This discussion has been locked.
You can no longer post new replies to this discussion. If you have a question you can start a new discussion

QOS recommendations to combat bufferbloat

I have a network at home with 3 VLANS and wired into an Atom based appliance running Sophos XG Home.  The traffic on the network is a mixture of IOT, Windows 10, Server 2022 and such.  Netflix, Amazon Prime, etc. for family internet usage.

Connection is Virgin 100/10 cable connection, are there general QOS recommendations for applying against rules etc?  Bufferbloat is a problem on the connection, but traffic shaping rules haven't been enabled as of yet.

Speed isn't the issue, it's latency..



This thread was automatically locked due to age.
Parents
  • The documentation isn't as clear as it could be and I made some observations based on my experience in another thread that you might find helpful: https://community.sophos.com/sophos-xg-firewall/f/discussions/133871/traffic-shaping-q-about-total-bandwidth-etc

    It's also not clear to me that QoS on your firewall can mitigate download buffer bloat very well, depending on your ISP and the task at hand. With IPv4 there are only indirect mechanisms for throttling the far end, which don't work under all circumstances. Also, you may be trading off maximum download speed for lower/more-consistent latency. In my case, that's a bad tradeoff. If I was in a household with 4 people streaming high-def video while I'm trying to play a high-twitch game, it would matter. But it would also slow me down during the day doing large uploads/downloads -- as far as my experiments indicate.
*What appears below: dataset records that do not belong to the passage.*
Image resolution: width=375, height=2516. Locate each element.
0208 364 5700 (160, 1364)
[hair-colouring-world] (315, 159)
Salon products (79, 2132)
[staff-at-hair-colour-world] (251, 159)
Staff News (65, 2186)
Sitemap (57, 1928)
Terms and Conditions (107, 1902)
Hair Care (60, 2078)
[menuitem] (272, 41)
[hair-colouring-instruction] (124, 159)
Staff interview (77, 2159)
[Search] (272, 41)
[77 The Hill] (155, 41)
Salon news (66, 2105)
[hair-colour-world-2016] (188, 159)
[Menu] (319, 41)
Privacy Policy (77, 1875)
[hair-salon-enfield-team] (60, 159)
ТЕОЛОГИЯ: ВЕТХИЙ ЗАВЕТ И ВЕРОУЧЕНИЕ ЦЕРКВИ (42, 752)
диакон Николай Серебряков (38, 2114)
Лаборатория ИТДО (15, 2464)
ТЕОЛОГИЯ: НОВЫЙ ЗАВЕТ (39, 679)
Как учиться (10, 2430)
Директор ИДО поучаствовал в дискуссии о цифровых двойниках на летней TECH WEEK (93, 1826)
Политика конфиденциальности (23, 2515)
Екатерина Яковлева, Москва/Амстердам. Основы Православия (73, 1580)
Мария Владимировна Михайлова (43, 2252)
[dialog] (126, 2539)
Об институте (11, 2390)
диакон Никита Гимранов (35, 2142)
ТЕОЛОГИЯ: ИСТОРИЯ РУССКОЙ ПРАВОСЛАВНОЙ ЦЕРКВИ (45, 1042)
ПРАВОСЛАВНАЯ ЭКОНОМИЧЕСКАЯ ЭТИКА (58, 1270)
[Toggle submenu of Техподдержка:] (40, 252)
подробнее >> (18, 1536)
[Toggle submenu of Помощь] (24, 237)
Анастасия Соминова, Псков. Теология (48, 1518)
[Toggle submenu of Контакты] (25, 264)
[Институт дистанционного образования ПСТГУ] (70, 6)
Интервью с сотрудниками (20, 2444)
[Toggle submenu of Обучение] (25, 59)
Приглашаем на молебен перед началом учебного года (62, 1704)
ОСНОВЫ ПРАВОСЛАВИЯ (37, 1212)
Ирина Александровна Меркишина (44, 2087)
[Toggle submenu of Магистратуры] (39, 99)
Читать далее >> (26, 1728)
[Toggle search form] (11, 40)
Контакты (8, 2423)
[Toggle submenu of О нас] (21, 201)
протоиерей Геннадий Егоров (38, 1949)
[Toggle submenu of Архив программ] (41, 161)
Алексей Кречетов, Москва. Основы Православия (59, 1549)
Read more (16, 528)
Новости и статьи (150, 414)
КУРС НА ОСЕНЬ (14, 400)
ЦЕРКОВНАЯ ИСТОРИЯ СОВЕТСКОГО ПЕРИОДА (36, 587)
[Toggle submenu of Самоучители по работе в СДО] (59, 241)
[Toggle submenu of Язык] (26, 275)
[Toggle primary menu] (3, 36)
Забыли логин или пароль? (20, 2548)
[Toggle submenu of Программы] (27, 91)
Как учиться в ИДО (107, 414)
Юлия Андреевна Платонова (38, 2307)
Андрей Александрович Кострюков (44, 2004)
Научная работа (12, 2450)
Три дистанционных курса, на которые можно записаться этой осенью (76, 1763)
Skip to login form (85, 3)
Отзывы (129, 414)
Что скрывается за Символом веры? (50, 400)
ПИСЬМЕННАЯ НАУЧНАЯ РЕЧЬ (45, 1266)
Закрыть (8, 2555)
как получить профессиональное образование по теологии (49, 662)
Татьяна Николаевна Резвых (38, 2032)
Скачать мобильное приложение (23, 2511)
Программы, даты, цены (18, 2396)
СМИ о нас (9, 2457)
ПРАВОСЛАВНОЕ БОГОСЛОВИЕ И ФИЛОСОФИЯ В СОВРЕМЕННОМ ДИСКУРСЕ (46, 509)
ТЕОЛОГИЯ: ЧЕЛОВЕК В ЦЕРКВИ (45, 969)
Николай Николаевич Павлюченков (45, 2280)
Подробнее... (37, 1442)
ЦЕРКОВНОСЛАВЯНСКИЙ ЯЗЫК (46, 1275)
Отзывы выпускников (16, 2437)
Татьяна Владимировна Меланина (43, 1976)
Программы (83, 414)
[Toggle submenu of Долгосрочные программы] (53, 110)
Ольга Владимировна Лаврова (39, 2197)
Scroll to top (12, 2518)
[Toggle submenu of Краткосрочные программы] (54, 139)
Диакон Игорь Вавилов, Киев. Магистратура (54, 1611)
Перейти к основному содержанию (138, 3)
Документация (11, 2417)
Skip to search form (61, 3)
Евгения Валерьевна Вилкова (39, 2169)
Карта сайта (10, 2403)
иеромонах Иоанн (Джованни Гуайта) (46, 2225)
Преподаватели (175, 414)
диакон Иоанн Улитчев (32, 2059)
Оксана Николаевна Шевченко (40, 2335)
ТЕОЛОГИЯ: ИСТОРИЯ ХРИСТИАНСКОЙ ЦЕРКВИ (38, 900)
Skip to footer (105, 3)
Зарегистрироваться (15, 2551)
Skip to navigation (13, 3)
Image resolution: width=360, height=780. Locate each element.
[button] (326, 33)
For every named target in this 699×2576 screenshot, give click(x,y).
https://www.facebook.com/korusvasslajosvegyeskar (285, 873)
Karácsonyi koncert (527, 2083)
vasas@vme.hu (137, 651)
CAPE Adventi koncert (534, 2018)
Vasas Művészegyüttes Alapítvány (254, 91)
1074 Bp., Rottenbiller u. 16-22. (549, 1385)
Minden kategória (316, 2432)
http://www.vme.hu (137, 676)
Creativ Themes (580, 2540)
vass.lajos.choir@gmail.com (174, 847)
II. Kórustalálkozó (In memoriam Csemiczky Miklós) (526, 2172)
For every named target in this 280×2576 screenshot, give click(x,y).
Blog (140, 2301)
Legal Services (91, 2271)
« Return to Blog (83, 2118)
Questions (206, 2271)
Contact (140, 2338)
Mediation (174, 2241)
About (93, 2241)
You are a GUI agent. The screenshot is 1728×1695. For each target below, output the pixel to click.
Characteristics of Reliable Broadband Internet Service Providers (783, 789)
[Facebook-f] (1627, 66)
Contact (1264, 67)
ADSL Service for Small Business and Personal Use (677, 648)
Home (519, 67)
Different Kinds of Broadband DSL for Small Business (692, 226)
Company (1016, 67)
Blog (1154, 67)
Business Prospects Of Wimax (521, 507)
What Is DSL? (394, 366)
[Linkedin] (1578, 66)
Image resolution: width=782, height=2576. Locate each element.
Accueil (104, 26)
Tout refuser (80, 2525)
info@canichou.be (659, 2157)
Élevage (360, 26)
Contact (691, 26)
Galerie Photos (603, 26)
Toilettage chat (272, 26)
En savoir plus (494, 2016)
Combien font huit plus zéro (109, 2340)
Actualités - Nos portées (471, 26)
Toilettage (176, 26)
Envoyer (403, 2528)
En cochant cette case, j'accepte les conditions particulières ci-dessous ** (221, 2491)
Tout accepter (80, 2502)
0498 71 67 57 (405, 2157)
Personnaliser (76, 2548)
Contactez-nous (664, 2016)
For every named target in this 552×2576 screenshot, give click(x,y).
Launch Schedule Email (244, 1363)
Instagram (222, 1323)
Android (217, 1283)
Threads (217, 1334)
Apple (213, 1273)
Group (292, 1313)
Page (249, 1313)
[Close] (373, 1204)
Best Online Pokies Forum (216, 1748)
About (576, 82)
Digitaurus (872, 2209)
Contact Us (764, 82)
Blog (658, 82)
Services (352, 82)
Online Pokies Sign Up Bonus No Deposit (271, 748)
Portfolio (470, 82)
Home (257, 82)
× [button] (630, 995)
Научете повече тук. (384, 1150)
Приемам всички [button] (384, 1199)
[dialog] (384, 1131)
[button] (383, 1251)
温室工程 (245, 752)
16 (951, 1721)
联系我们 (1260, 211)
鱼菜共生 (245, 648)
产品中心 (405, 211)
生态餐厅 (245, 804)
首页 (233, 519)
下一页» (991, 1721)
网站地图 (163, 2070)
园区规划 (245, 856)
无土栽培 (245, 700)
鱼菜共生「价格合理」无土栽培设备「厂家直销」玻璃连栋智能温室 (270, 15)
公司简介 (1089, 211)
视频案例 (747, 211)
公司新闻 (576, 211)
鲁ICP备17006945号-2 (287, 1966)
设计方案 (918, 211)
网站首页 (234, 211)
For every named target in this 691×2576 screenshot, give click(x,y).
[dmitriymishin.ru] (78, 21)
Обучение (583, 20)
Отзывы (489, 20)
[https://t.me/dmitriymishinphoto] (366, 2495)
    None the less, I have set things up using clientless users, as Prism recommended above -- and even if you're not doing QoS, it's the way to organize lots of stuff in SFOS -- and in my case giving priority to certain streaming clients and applications, and I get an A on the buffer bloat test. It's much higher (in +ms) than Prism's screenshot above but I get checkmarks on everything except low-latency gaming (which I don't do).

  • Thank you for this information. Cake, in particular, tries to make this simple, but it really helps, since most networks are very asymmetric, to be able to control both the download and upload. Usually it's the upload that's the biggest problem. If you can't do those things separately, you are not going to see much benefit.

    cake essentially only needs a "bandwidth" parameter to make things work better (up and down). It does per host fair queuing, which makes doing detailed rules less necessary, and diffserv (or other) forms of prioritization for the few other things that might need it. It is a successor the the htb+fq_codel based sqm-scripts.

  • according to @Prism 's post you can set up and down separately. htb+fq_codel is pretty good, but his report is sooooo good, it looks to me like it's cake. :) I am one of the authors of both subsystems. Anyway, some doc on cake: https://arxiv.org/abs/1804.07617

Reply Children
  • You can set the limits in the policies separately. However, my experiments indicate that the overall bandwidth number that you specify in the main settings is used and it is a single number not an up and a down. And if I set it low enough that I have Prism-like buffer bloat it seriously degrades my maximum download speed.

    This could be because I'm leaning on a default somewhere instead of specifying every possible thing explicitly, but it is what I found. As I said, I get an A on that test and also get max download speeds. In my use case it works.

    I'm also a bit skeptical of buffer bloat tests which use ping, since pings are often dropped or lowest-priority, so "buffer bloat" could simply be your system working properly and prioritizing actual traffic over pings. At least I wonder about that being the case.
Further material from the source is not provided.